[Directions for this task] Leave out every picture, and restate word for word only the lines from the one containing "Select the 3M time range" through the end of the material.
= Beginning of Section =
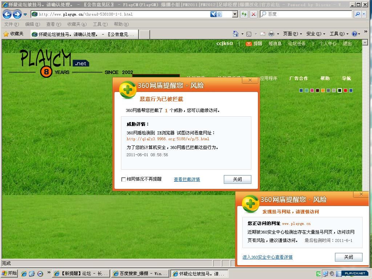Click the Print icon in command bar
The image size is (372, 279).
pos(271,34)
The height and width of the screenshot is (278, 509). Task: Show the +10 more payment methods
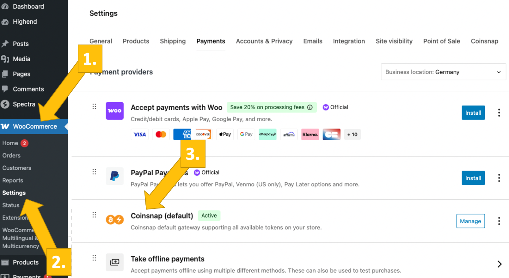352,135
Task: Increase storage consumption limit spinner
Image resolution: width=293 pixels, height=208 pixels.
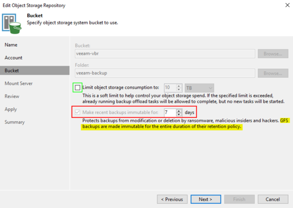Action: (x=179, y=86)
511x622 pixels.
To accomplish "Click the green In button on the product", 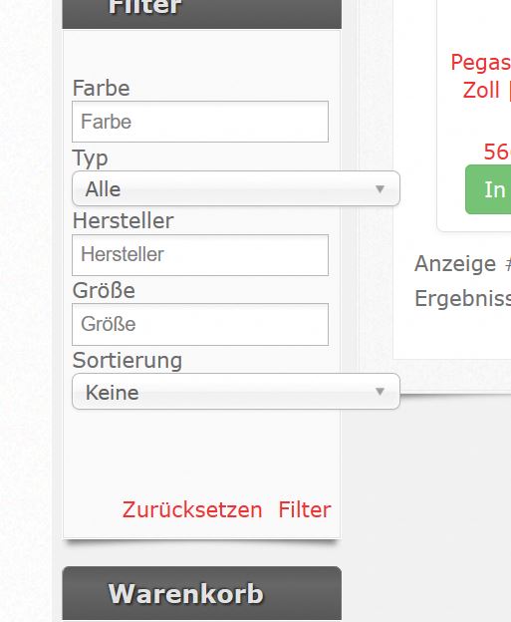I will tap(488, 189).
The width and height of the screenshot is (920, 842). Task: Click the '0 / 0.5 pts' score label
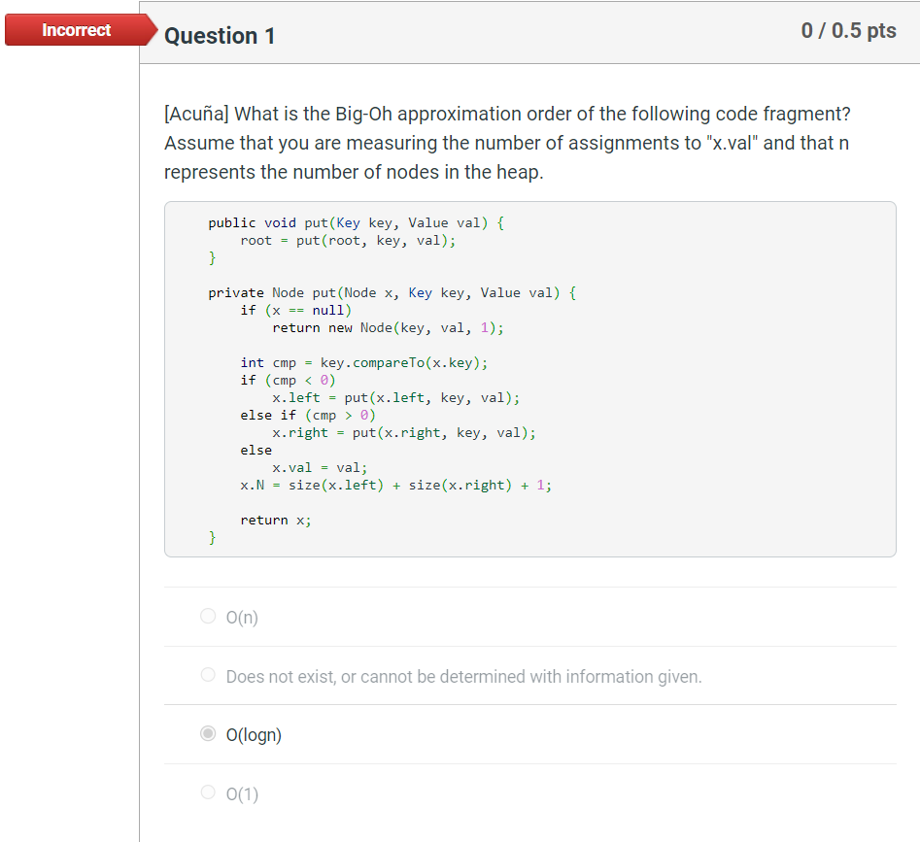[x=847, y=30]
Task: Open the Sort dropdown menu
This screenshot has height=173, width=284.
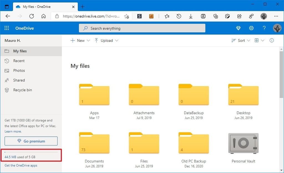Action: coord(239,40)
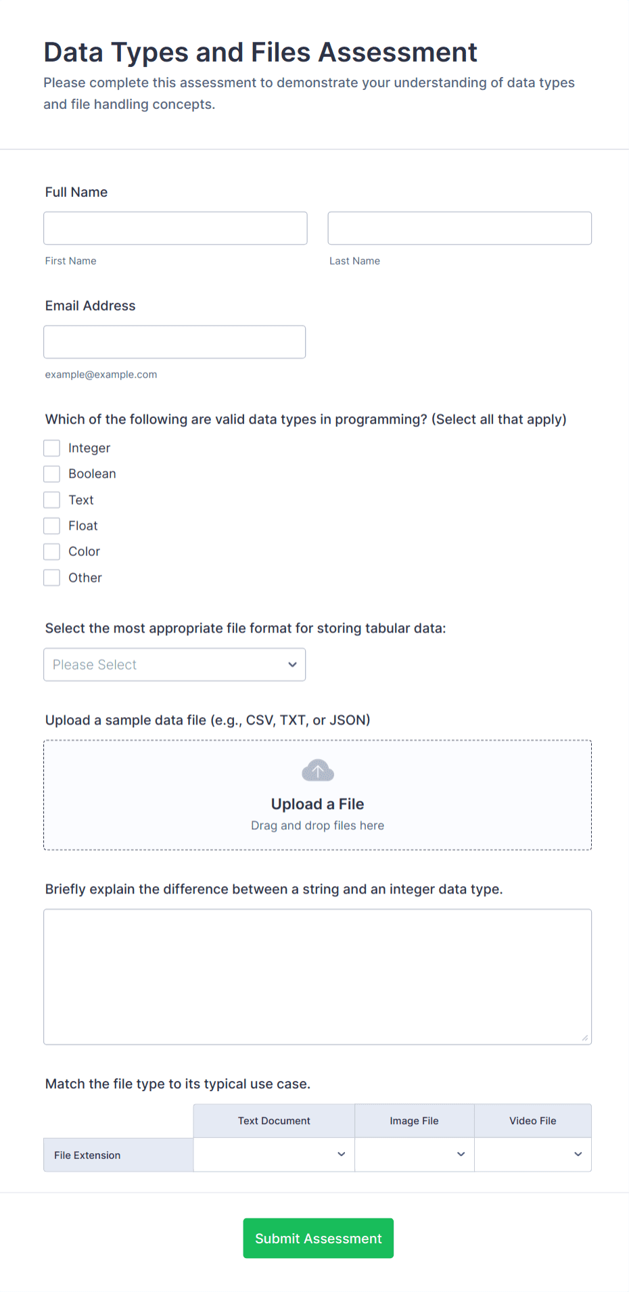The image size is (629, 1292).
Task: Open the tabular data format dropdown
Action: [x=174, y=664]
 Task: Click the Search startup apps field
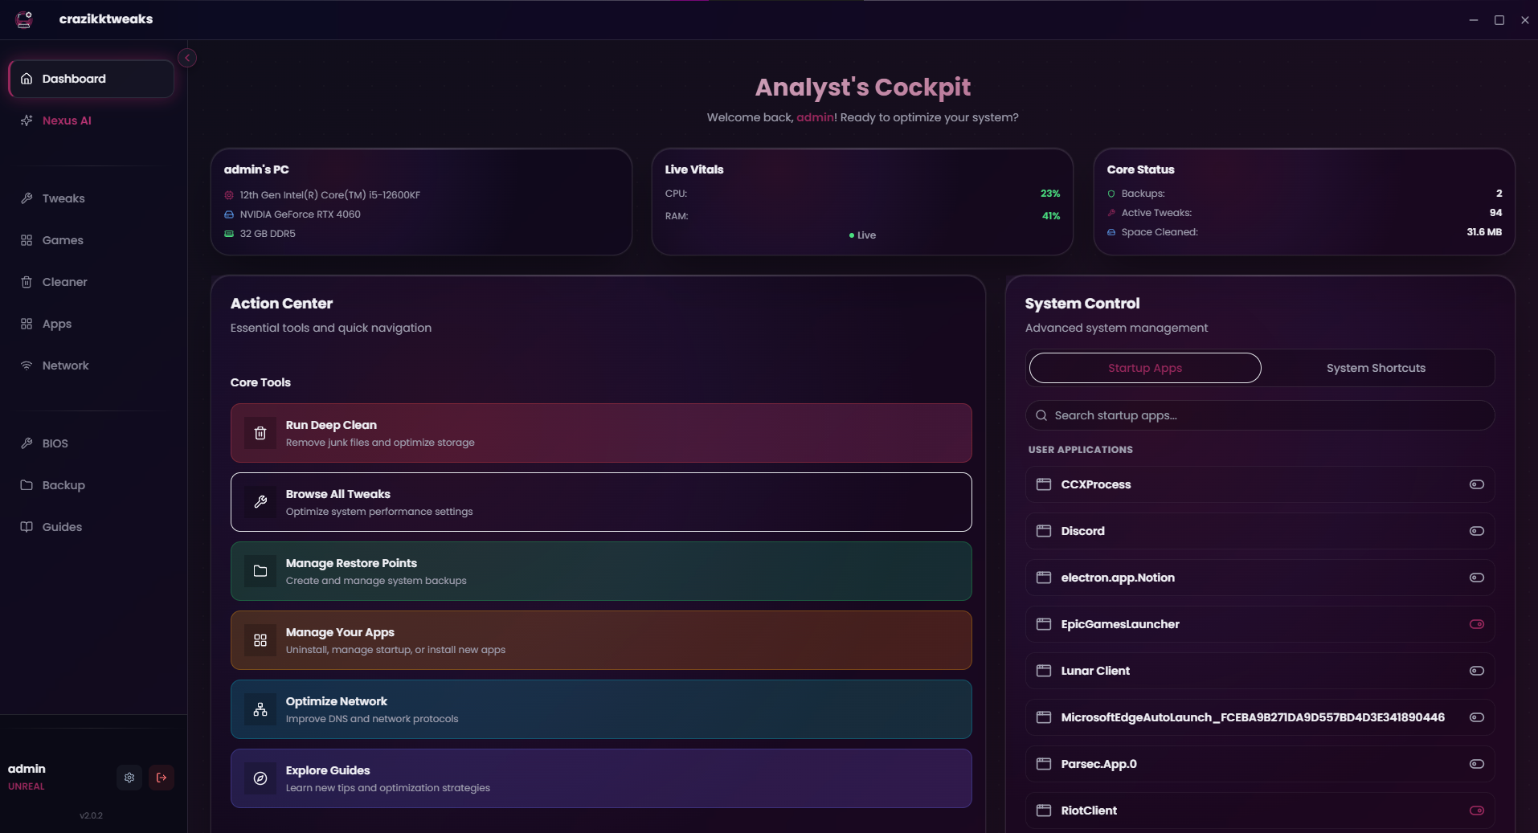point(1259,415)
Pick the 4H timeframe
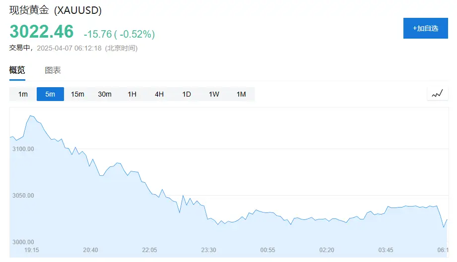 point(159,94)
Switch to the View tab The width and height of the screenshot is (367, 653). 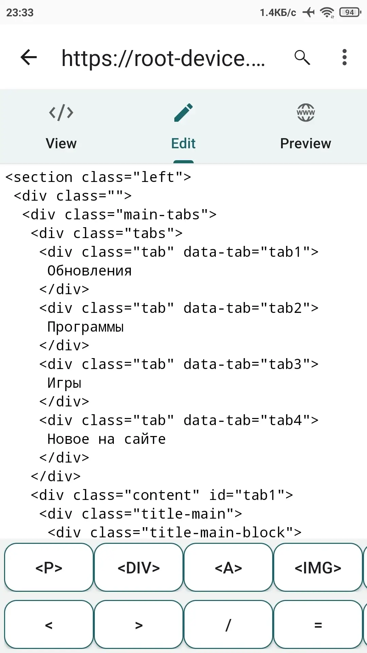click(x=61, y=127)
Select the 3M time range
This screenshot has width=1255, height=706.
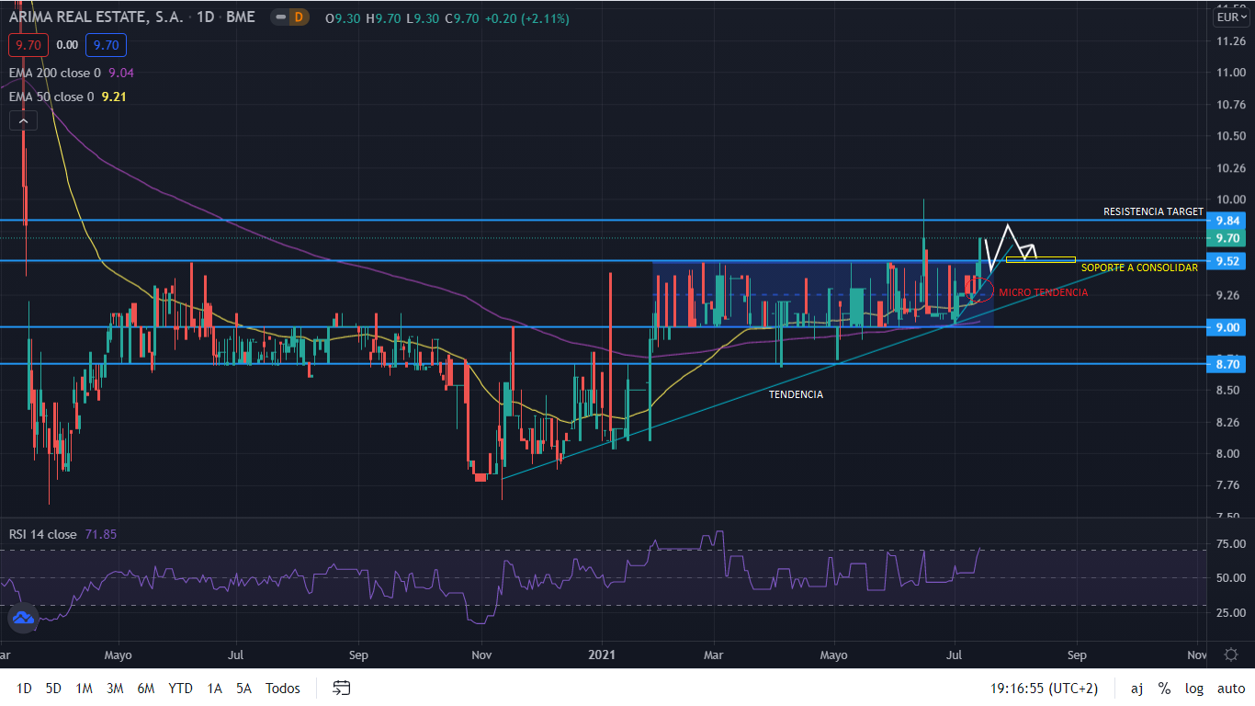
= End of Section =
[Task output]
Select the 3M time range
This screenshot has width=1255, height=706.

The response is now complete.